Wednesday, January 18, 2017

Take a look at the snapshot below of a piece by Riki Wilchins. As the Executive Director at TrueChild, Riki leads the action-tank that helps address gender norms. She discusses the impact an NCG member workshop had on her work. 


In 2012, following a workshop at the Women’s Funding Network (WFN) on the impact of feminine norms on young women of color, I was approached by two program officers.

They were from a Jewish Women’s Foundation, and while they said they had enjoyed the presentation, they wanted to know why I mentioned Black and Hispanic (and even lesbian and transgender) girls, but never Jewish girls.

It was a good question; so good, in fact, that I had no answer.

It was not that I was addressing an unfamiliar population. On the contrary, I had been raised in the tightly-knit Jewish community in Cincinnati, Ohio. My grandfather had studied to be a rabbi at Hebrew Union College.

Nor was I entirely unfamiliar with the impact rigid gender norms could have for American Jews. I had plenty of examples from within my own family – my brother, sister, and mother (not to mention myself).

But as Executive Director of TrueChild – an action -tank that helps foundations, schools, and public agencies address gender norms – I am usually asked to address “at-risk” populations.

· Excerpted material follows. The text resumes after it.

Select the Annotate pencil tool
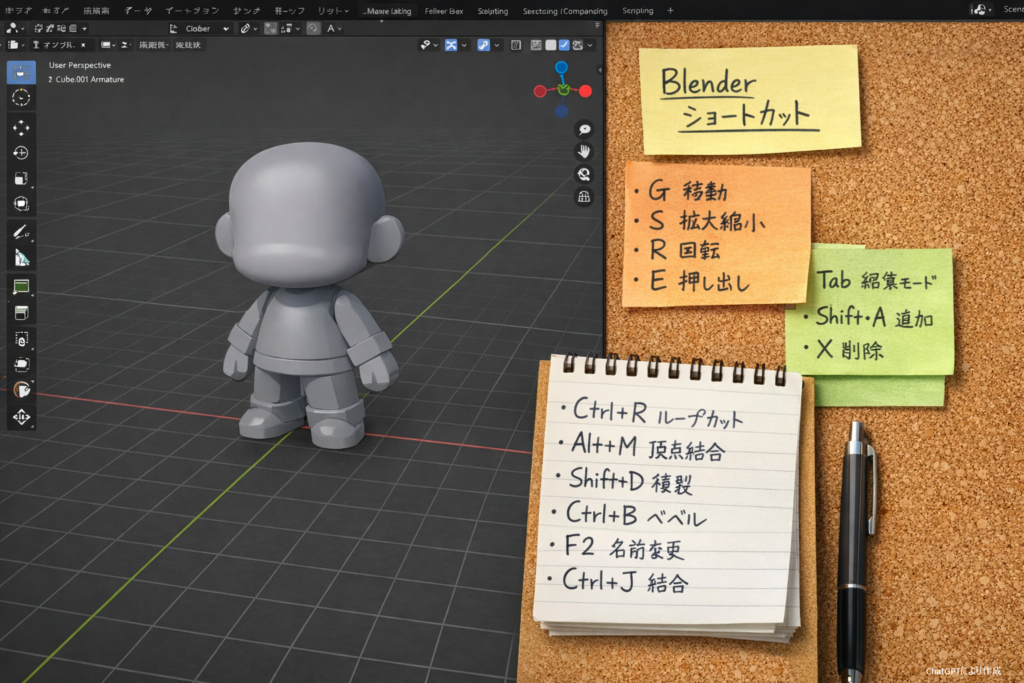Screen dimensions: 1024x683 pyautogui.click(x=21, y=231)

I simply had never been asked before about Jewish women and girls.

As I often do when presented with a new question, I decided to check the academic literature, to see what research on Jewish girls has been done, and what those studies had established.

What I found (and didn’t find) surprised me.

Clearly Jewish girls have well-known vulnerabilities when it comes to rigid feminine norms, as was been amply documented in a wealth of articles in popular outlets like Tablet, the Wisconsin Jewish Chronicle, and the NJ Jewish News (as well as a core of writers and community groups addressing the issue).

Yet when it came to formal academic studies, there was almost nothing, with the exception of a few dissertations by doctoral candidates. (One outstanding example was Stefanie Teri Greenberg’s 2009 paper, An Investigation of Body Image Dissatisfaction among Jewish American Females.)

The disconnect was striking: here was a population with known vulnerabilities, which almost no one was bothering to study.